Tencent and director of Tencent Robotics X Laboratory, also pointed out the challenge of scarcity of embodied intelligence data in the forum "Prospect of Human-Computer Relationship in AI Era" at the end of July. He said that Open AI initially hoped to reach AGI (General Artificial Intelligence) directly through robots. Due to the lack of data, the data problem still needs to be solved.

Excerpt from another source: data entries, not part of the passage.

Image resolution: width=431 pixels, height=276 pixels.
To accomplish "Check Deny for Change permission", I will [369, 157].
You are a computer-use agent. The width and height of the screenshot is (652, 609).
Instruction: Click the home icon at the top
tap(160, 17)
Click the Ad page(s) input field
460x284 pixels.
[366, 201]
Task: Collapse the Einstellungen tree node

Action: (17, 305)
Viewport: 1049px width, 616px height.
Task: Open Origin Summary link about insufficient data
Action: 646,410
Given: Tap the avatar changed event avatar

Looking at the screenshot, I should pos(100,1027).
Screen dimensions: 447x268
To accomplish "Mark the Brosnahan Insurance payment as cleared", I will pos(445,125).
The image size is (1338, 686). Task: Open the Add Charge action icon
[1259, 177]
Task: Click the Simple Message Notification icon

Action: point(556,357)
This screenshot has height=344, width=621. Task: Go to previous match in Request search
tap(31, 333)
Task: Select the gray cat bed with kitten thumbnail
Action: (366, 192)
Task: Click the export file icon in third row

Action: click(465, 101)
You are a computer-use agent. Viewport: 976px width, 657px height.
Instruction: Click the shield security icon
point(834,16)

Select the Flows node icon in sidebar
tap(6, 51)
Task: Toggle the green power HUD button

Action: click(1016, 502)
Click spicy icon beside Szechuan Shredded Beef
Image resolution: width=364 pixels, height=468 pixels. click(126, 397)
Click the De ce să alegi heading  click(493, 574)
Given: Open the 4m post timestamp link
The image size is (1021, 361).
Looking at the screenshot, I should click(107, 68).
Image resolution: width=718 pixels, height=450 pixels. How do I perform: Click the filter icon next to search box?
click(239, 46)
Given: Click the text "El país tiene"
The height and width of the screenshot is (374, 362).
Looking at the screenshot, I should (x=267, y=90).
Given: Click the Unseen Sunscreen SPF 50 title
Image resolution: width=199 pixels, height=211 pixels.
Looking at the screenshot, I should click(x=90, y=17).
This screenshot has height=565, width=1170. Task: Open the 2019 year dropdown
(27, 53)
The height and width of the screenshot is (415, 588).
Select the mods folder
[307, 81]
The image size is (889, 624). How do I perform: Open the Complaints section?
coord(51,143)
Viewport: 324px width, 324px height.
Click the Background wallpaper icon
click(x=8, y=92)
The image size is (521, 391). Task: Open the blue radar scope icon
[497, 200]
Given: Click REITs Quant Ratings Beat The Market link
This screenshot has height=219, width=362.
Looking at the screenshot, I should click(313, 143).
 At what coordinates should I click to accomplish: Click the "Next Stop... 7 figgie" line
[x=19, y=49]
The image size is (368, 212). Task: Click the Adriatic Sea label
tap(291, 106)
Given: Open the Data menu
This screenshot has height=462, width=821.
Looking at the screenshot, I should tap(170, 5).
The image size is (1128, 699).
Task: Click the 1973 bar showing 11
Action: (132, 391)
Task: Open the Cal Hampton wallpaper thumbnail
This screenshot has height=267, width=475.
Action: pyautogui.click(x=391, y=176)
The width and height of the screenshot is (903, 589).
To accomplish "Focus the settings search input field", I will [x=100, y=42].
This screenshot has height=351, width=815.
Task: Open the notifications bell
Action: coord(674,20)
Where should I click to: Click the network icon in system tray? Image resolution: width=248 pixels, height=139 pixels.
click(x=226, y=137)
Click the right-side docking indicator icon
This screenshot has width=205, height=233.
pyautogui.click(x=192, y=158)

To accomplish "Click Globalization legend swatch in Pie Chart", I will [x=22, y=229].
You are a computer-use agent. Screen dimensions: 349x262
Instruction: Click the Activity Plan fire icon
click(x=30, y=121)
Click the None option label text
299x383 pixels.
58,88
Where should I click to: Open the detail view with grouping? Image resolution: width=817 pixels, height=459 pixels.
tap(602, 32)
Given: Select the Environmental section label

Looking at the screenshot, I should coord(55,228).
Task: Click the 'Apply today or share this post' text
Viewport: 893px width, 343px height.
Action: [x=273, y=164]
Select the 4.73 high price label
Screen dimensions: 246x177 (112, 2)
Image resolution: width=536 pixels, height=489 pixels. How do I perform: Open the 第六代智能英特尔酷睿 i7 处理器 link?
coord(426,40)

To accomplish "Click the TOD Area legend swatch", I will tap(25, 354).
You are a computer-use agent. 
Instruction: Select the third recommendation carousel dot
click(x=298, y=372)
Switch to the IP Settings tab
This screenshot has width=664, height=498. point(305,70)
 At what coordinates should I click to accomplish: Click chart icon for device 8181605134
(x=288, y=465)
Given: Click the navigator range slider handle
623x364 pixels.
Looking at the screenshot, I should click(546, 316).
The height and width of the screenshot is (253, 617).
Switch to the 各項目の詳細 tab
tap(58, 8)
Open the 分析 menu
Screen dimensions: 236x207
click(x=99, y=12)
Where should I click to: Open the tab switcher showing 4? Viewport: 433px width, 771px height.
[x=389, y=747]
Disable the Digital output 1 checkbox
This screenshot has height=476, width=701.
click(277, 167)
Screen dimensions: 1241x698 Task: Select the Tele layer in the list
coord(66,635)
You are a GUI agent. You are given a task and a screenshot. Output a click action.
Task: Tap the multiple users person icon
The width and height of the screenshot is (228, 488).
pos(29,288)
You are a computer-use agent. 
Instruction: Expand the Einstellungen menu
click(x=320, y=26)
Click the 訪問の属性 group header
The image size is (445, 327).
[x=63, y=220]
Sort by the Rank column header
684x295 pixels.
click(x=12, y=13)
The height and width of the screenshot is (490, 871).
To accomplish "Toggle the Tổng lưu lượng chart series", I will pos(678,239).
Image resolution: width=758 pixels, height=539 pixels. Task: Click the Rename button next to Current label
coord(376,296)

instructive that the strong coupling of hardware and software that has been embodied in humanoid robots at the data level may continue to be reflected in the subsequent development of humanoid robots. Jiao Jichao told reporters that the embodiment of the robot's autonomous ability still needs to be associated with hardware. If the hardware performance cannot be reached, the software will only stay in the simulation environment. Wang Song said that the software and hardware of humanoid robots are strongly coupled and need to go through a mutual iterative process.
"In the era of big models, some people think that big models are very powerful and can be implemented immediately on robots (AGI), but in fact they are not." Zhang Zhengyou said that to use an analogy, it is now equivalent to a 20-year-old brain on a 3-year-old body. Although the robot has a certain ability to move, its ability to operate is very weak. However, real physical intelligence should be able to learn and deal with problems independently, and can automatically adjust and plan for environmental changes and uncertainties. This is a very important process for physical intelligence to lead to AGI or build general intelligent robots. Zhang Zhengyou said that "stuffing" the large model into the robot head can only achieve partial intelligence, and real intelligence can only emerge in the interaction between the robot and the environment after the organic integration of intelligence and ontology.